Extract:

──────

The future of luxury fashion, customisable, bespoke designs may soon be accessible to all. The Digital Hack Lab’s project explores 3D printed garments.
In the near future you may be reading this while drinking your coffee from a cup you have printed out, reading with spectacles you have designed that are fresh from the printer and those handy earbuds you are using to listen to music? Yes they too are likely to be 3D printed. What’s left you may be asking? The clothes you are wearing, they too may be 3D printed if the modeclix project of Shaun Borstrock and Mark Bloomfield takes off.
Borstrock is Associate Dean Business, Innovation and Projects, Head of Design and the Design Research Group / Digital Hack Lab at the University of Hertfordshire, while Bloomfield is Visiting Professor of Design in The School of Creative Arts. Bloomfield is also founder of electrobloom, a company combining traditional craft and 3D print manufacturing to create flora-inspired jewelry. Bloomfield has designed for fashion luminaries such as Vivienne Westwood, Paul Smith and Matthew Williamson and created work for films including the Titanic, Judge Dredd and Braveheart.

──────

Recorded information:

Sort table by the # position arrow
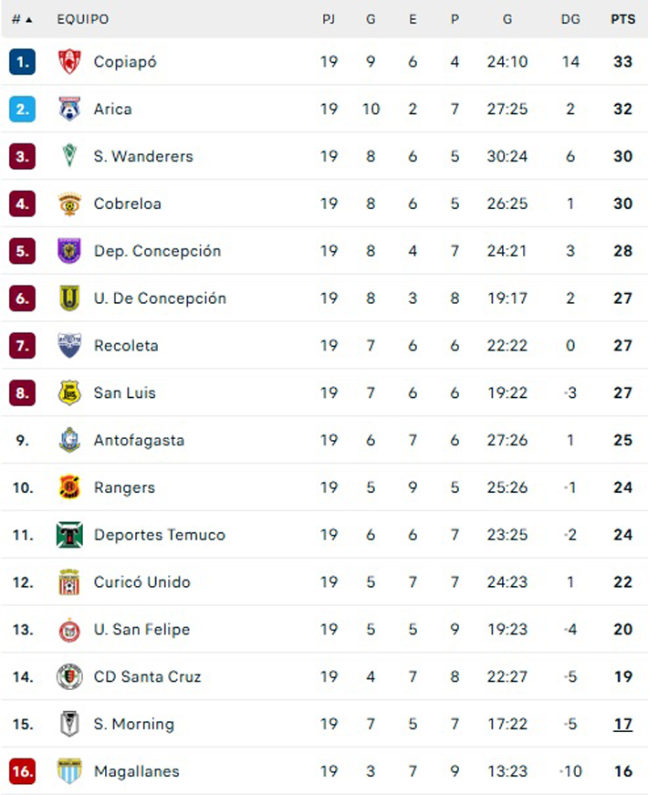Screen dimensions: 648x795 22,19
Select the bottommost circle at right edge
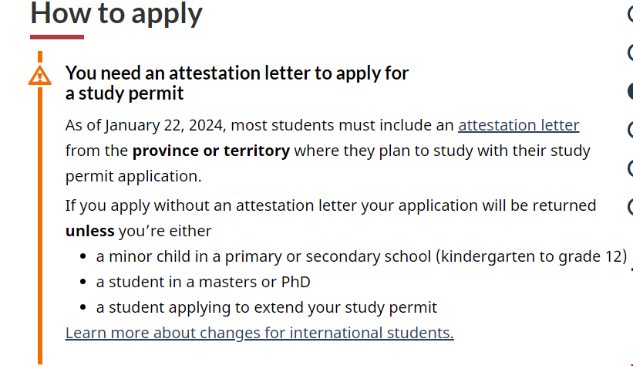 coord(629,207)
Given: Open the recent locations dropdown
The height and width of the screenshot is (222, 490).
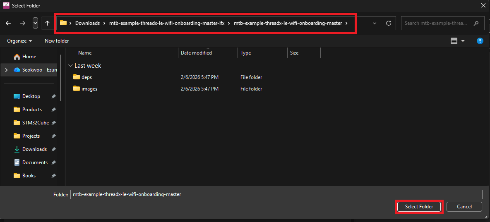Looking at the screenshot, I should (35, 23).
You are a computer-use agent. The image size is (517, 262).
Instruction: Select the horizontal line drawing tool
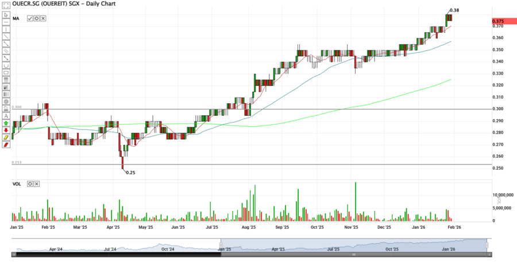coord(6,21)
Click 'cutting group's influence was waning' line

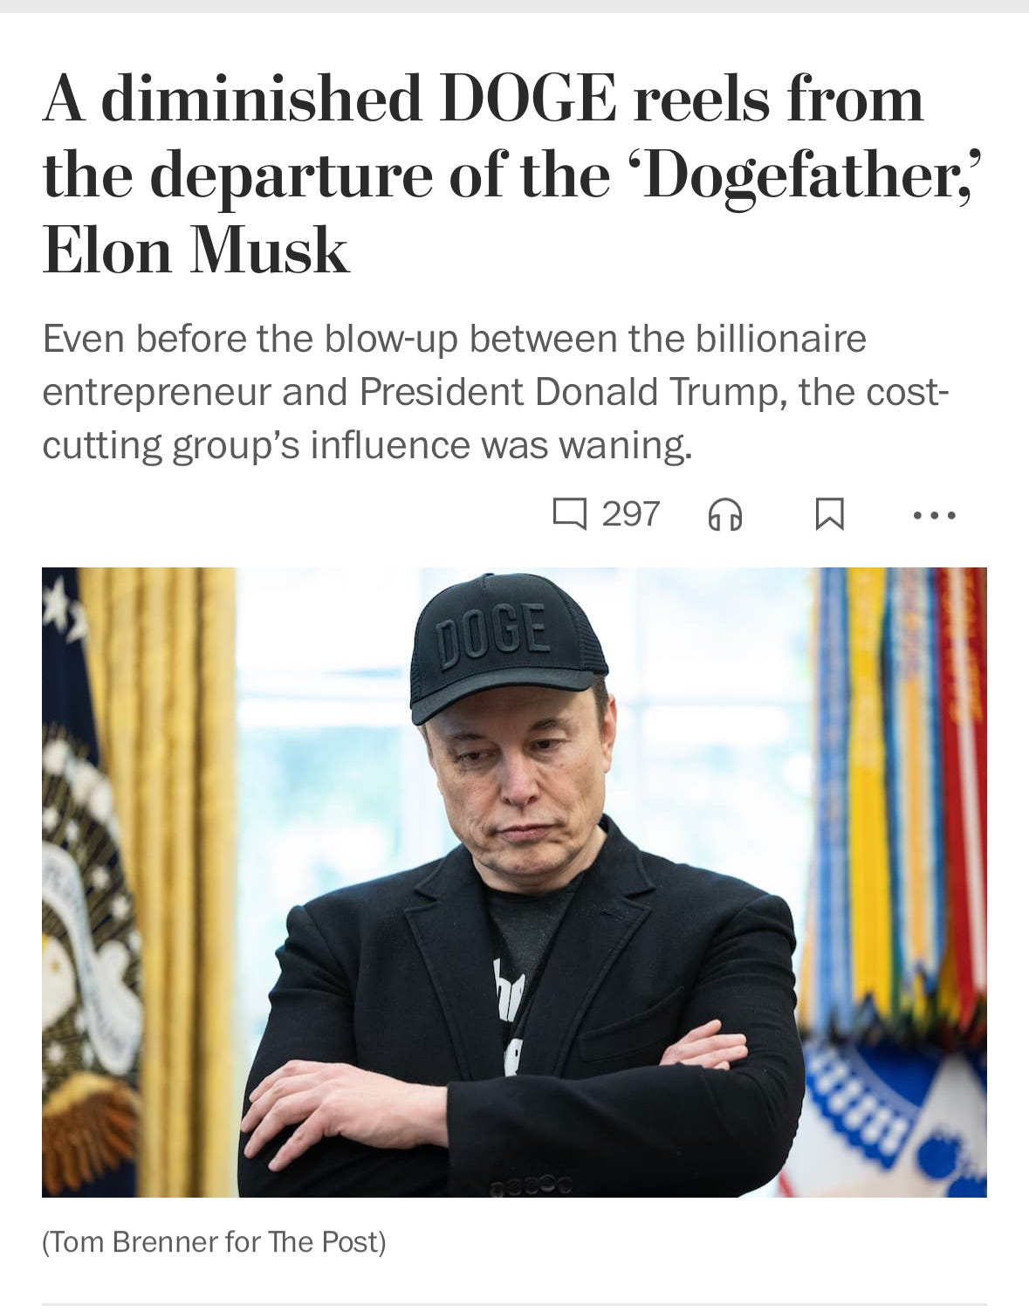point(367,445)
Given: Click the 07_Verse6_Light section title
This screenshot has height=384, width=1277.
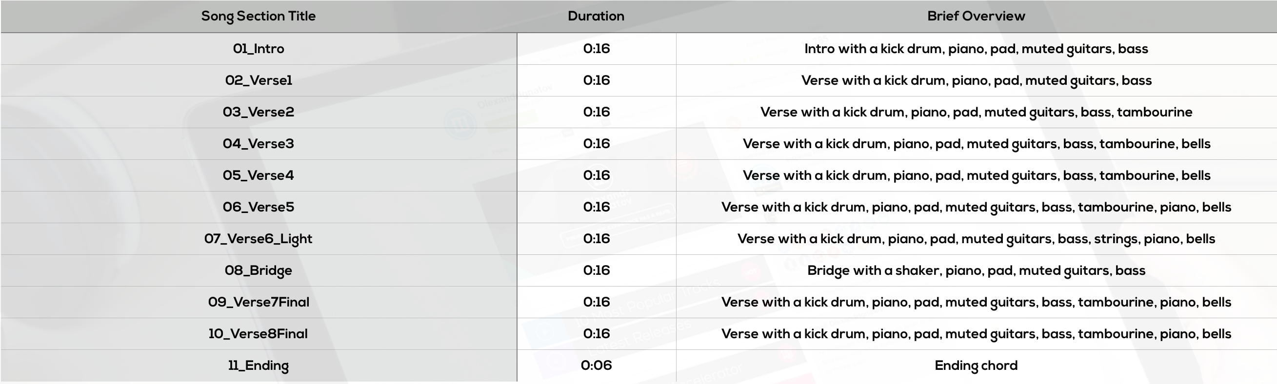Looking at the screenshot, I should (258, 239).
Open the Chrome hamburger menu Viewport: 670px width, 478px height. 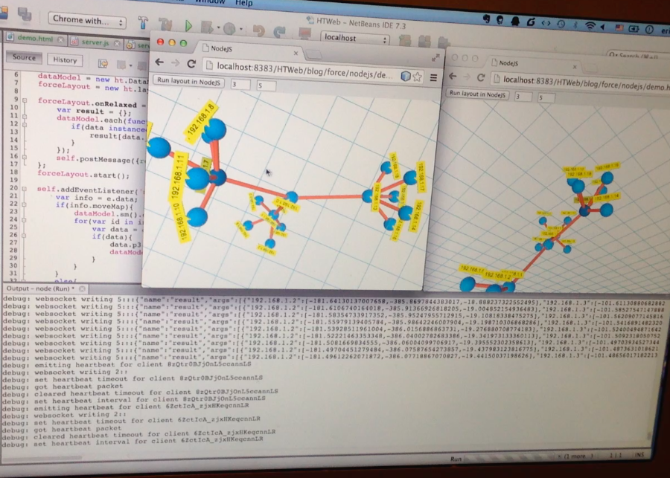(433, 77)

──────

Task list:
(a) Change "garments" to "clothing" in the article on 3D printed fashion, giving again the passage between "The future of" and "3D printed garments.", inclusive.
(b) Please write what comes next in the article on 3D printed fashion, starting after its final sentence.
The lines are not needed.

Answers to the exercises:
(a)
The future of luxury fashion, customisable, bespoke designs may soon be accessible to all. The Digital Hack Lab’s project explores 3D printed clothing.

(b)
Using the 3D printing method of selective laser sintering, the modeclix project has developed a way of printing wholly customizable clothes.
Technologies of customisation
With a specialism in exploring ideas and expressions of luxury, Borstrock has consulted for brands such as Thomas Pink, Ford, Fortnum and Mason and The British Luxury Council. ‘Looking at luxury brands, and the patterns that are emerging, a lot of them aren’t really technologically focused,’ says Borstrock. ‘Yet technology is having a big impact on the way we consume, so for this project I was reflecting on luxury and customisation, luxury and bespoke, and all those words that are attributed to luxury when it is defined.’
The technology of 3D printing was invented by American engineer Charles Hull in the early 1980s, he named it ‘stereolithography’, creating an object from digital data. The actual object is constructed layer-by-layer as a liquid photopolymer is cooled and shaped by a UV laser. In the 1990s the first human human organ – a bladder –was grown by scientists at Wake Forest Institute for Regenerative Medicine, in North Carolina, creating a 3D printed synthetic scaffold coated with the cells of the person receiving the organ.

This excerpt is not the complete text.